Port 3555: Vipul's Razor — A Registered Port for a Dead Spam Fighter

Port 3555 is officially registered with IANA for Vipul's Razor — a collaborative, distributed spam-detection network that was active in the early 2000s. The project is now dead. The port assignment persists in the registry.

What Was Vipul's Razor?

Vipul's Razor was an elegant idea: instead of every mail server independently learning what spam looked like, why not share the knowledge?

When a user received spam, Razor would calculate a short cryptographic fingerprint (an SHA digest) of that message and submit it to a central catalogue. Other Razor clients around the world would then check incoming mail against that catalogue. If your fingerprint matched something already in the catalogue, the message was almost certainly spam — someone else had already seen it and reported it.

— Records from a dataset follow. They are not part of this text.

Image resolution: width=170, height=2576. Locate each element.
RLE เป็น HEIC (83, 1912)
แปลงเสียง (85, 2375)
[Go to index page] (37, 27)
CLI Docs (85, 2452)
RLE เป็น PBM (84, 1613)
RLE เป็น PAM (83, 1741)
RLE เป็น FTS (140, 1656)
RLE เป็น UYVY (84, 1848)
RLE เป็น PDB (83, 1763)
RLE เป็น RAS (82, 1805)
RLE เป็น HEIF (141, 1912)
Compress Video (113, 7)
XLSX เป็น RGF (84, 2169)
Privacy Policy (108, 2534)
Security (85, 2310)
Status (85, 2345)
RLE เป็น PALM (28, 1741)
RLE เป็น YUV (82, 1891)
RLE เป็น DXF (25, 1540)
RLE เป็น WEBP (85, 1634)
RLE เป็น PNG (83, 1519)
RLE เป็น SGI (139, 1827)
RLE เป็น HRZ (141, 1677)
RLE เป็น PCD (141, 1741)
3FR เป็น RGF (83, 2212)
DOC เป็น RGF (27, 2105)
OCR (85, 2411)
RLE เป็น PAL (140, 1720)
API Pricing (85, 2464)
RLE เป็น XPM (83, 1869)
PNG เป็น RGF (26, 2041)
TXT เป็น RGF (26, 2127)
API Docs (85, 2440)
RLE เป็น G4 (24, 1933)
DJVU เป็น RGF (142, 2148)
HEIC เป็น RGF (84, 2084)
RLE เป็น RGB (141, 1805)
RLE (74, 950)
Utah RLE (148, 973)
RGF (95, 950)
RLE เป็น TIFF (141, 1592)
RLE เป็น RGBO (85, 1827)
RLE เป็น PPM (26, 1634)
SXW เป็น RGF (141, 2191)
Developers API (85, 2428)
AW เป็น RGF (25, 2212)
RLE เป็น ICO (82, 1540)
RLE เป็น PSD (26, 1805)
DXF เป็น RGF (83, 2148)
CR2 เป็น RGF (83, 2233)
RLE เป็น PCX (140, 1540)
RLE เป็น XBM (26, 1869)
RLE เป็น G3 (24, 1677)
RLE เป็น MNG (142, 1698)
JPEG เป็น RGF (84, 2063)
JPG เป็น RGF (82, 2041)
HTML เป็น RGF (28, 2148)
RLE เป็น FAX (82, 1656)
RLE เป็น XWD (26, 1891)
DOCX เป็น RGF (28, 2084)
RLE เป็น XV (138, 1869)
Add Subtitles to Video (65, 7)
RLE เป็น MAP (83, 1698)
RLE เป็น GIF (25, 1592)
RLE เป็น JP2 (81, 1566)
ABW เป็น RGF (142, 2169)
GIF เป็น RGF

It was a collective immune system for email. The more people who reported a piece of spam, the faster everyone else could block it.

The network used a reputation system too. Reports carried more weight from users who had established a track record of accurate submissions. This guarded against bad actors trying to poison the catalogue. ¹

The Port

Razor v2 used port 3555 (TCP) to communicate between clients and the Razor Catalogue Servers. The protocol exchanged Structured Information Strings — a URI-like format — and supported pipelining, meaning clients could keep a persistent connection open rather than doing a full TCP handshake for every single spam check. ²

For a system designed to be queried on every inbound email, that kind of connection efficiency mattered.

What Happened to It

Razor was developed by Vipul Ved Prakash and Chad Norwood, initially released around 2002. It was popular enough that SpamAssassin — one of the most widely deployed spam filters ever built — integrated Razor as one of its scoring mechanisms. If Razor recognized a message, SpamAssassin would add points toward its spam score. ³

The infrastructure was eventually taken over by Cloudmark, a commercial email security company. As spam techniques evolved — personalized spam, image spam, spam that evaded fingerprinting — systems like Razor became less effective. The open-source project stalled. The GitHub mirror of the Perl client is explicit about its current state: "We now consider the parent project to be dead." ⁴

Port 3555 still appears in the IANA registry. The servers it was meant to reach are gone.

Is Anything Else Using Port 3555 Today?

No widely documented unofficial use exists for port 3555. If you see traffic on this port on your network, it is most likely one of:

• Legacy mail servers still running old SpamAssassin configurations that try (and fail) to reach Razor catalogue servers
• Custom application development using this port by coincidence
• Something worth investigating

How to Check What's Using This Port

On Linux or macOS:

# Show what process is listening on port 3555
ss -tlnp | grep 3555

# Or with lsof
lsof -i :3555

On Windows:

netstat -ano | findstr :3555

Check from outside your machine:

# Test if port 3555 is open on a remote host
nc -zv hostname 3555

The Registered Port Range

Port 3555 sits in the registered ports range (1024–49151). ⁵ These ports:

• Are assigned by IANA to specific services upon application
• Can be used without root or administrator privileges (unlike well-known ports 0–1023)
• Are intended to reduce conflicts between applications

Unlike the ephemeral range (49152–65535), which systems use for temporary outbound connections, registered ports are meant to be stable addresses for known services. Port 3555 has a stable address. It just doesn't have a service anymore.